In a spring night imagine your home’s courtyard directly illuminated by the plants that inhabit it, with no need of lamps or electric garden lights. In a not too distant future it might be possible, thanks to the natural luminescence of some plants: in recent years many research groups both, inside and outside the universities around the world, are moving in order to strengthen it by prospecting scenarios worthy of the movie Avatar.

Among the last in order of time there the researches of the project Glowing Plant, who in June 2013 have been able to collect something as 500.000 Dollars in funding through the platform of crowd funding Kickstarter for a study of genetic manipulation on plants that one day could be used for street lighting.

Luminescence, this unknown

Luminescence, or more properly bioluminescence, is called the light originated by a chemical reaction and emitted in an indipendent manner by a series of living organisms, generally of lower species.

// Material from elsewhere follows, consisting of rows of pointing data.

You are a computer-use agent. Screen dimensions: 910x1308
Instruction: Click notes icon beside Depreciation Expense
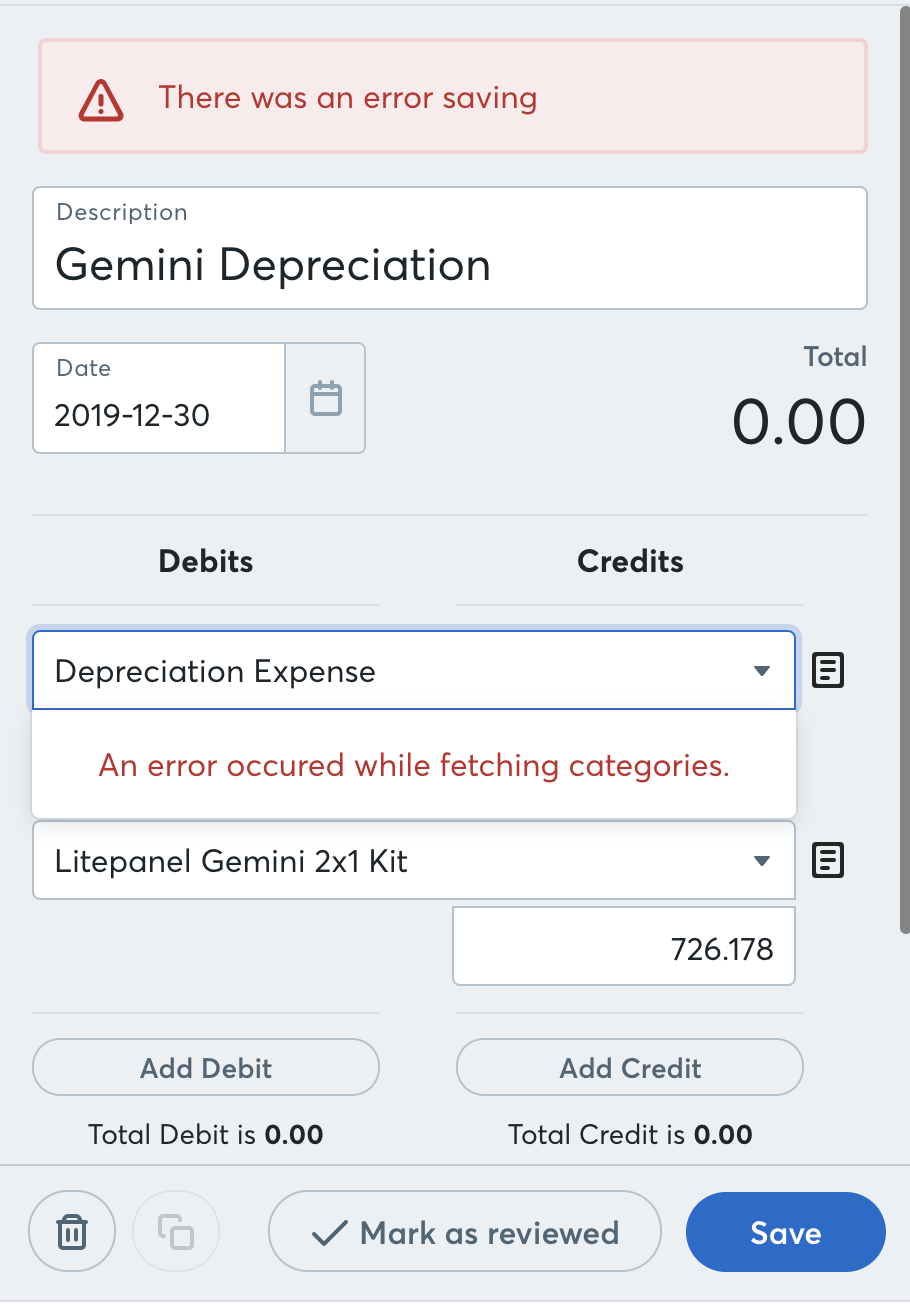[x=828, y=671]
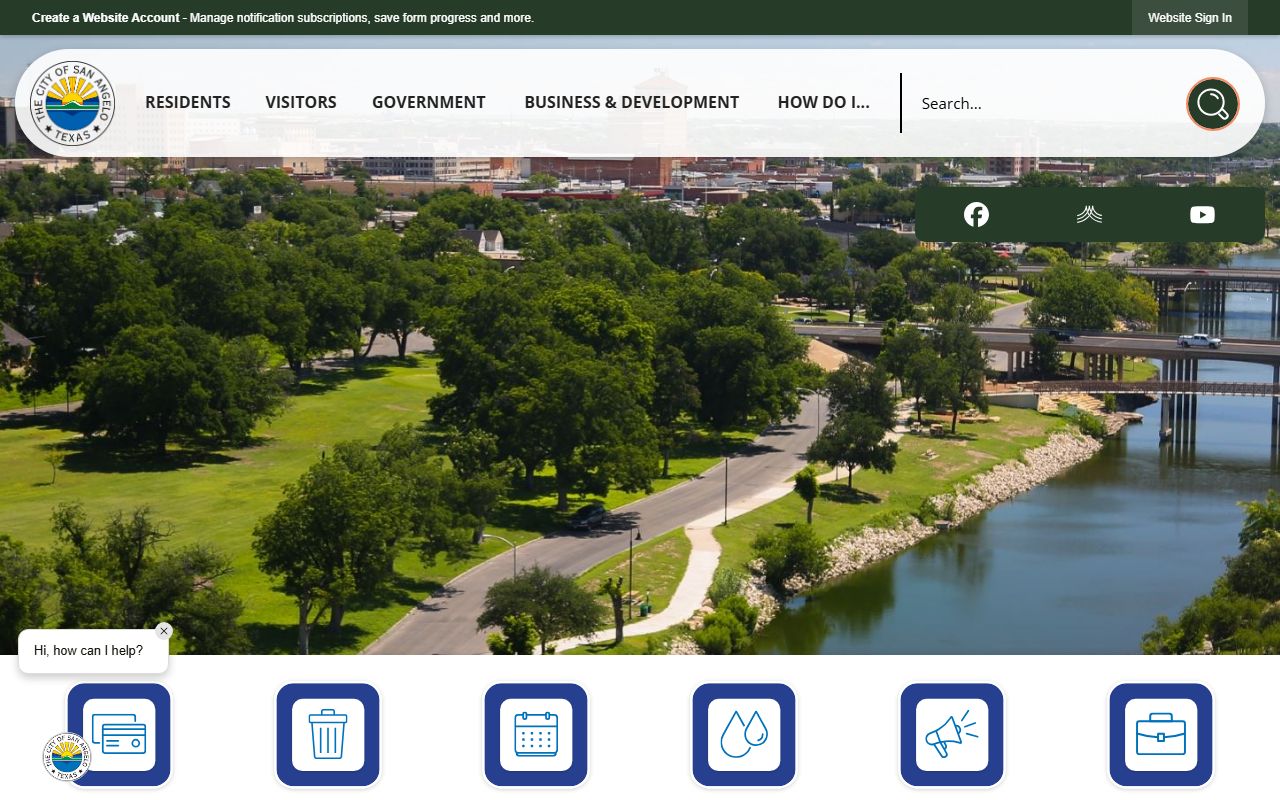Open the Visitors menu item
The width and height of the screenshot is (1280, 800).
pos(301,102)
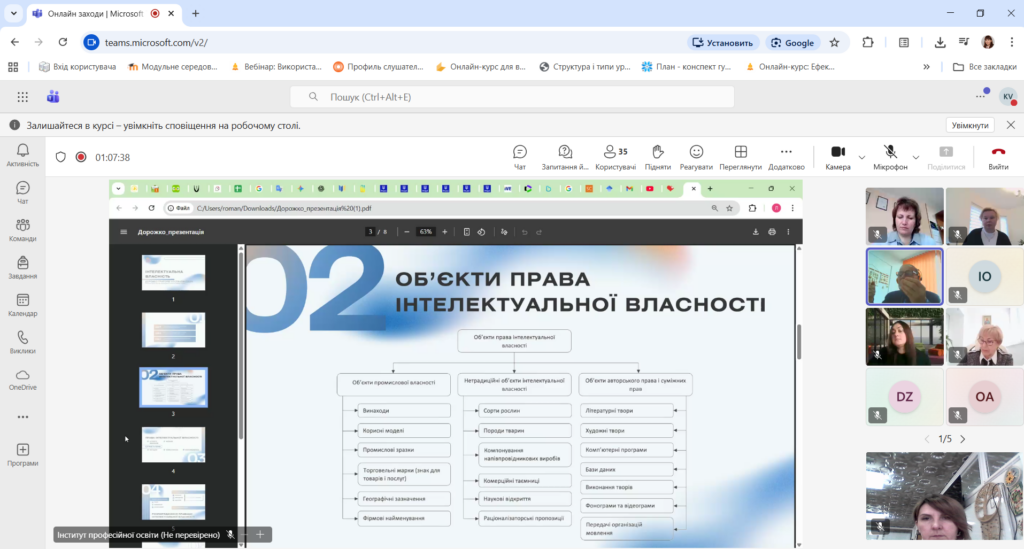Open the Q&A tab (Запитання й...)

[x=565, y=156]
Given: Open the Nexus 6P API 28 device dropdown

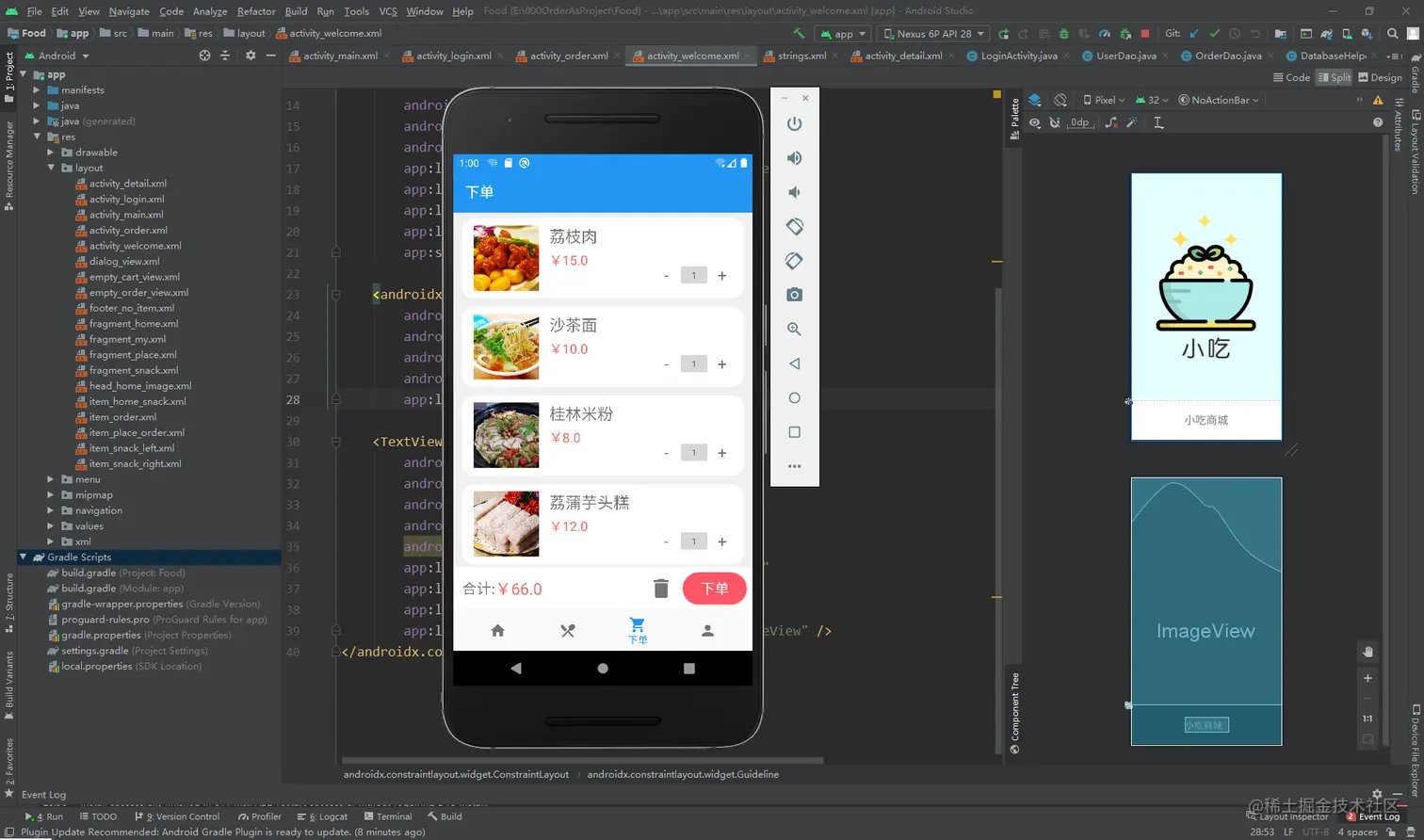Looking at the screenshot, I should [932, 33].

According to what I have read, the reaction is mediated by an enzyme called luciferasi on a pigment molecule called luciferina which in contact with oxygene enters into an excited state and then decays to form oxyluciferina, carbon bioxide and energy in the form of light, with a negligible amount of heat.

pianta luminescenteLiving & luminescent beings

In nature, while most of the bioluminescence life forms inhabit the deep seas, there are also examples in the earth, in which the emission of light is often used as a signal for the primary biological functions as the acquisition of food, the attraction of a mate or pollinating insects for reproduction., or even as defense from predator.

Just as fireflies are the bioluminescent creatures, which are the most familiar to us, there is a vast multitude of simple organisms that glow of their own light, which includes:

 

  • bacteria: (fotobacteria),
  • mosses (such as Schistostega osmundacea that emits its ultraviolet light from the old clefts);
  • some fungi (from iridescent spores of the Panellus Stipticus to those of the Pleurotus olearius, which grows over the old stumps of olive trees and attracts nightlife insects for pollination);
  • algae and single-celled organisms (such as Noctiluca scintillans or the Ceratium tripos),
  • but also jellyfish and molluscs, fishes, worms and insects, whose emission is generally blue or green, yellow or red in some cases.

In New Guinea it seems to exist a such bright fungus to be tied on the back of the guides of the place, as signal for the rear in order not to get lost in the night.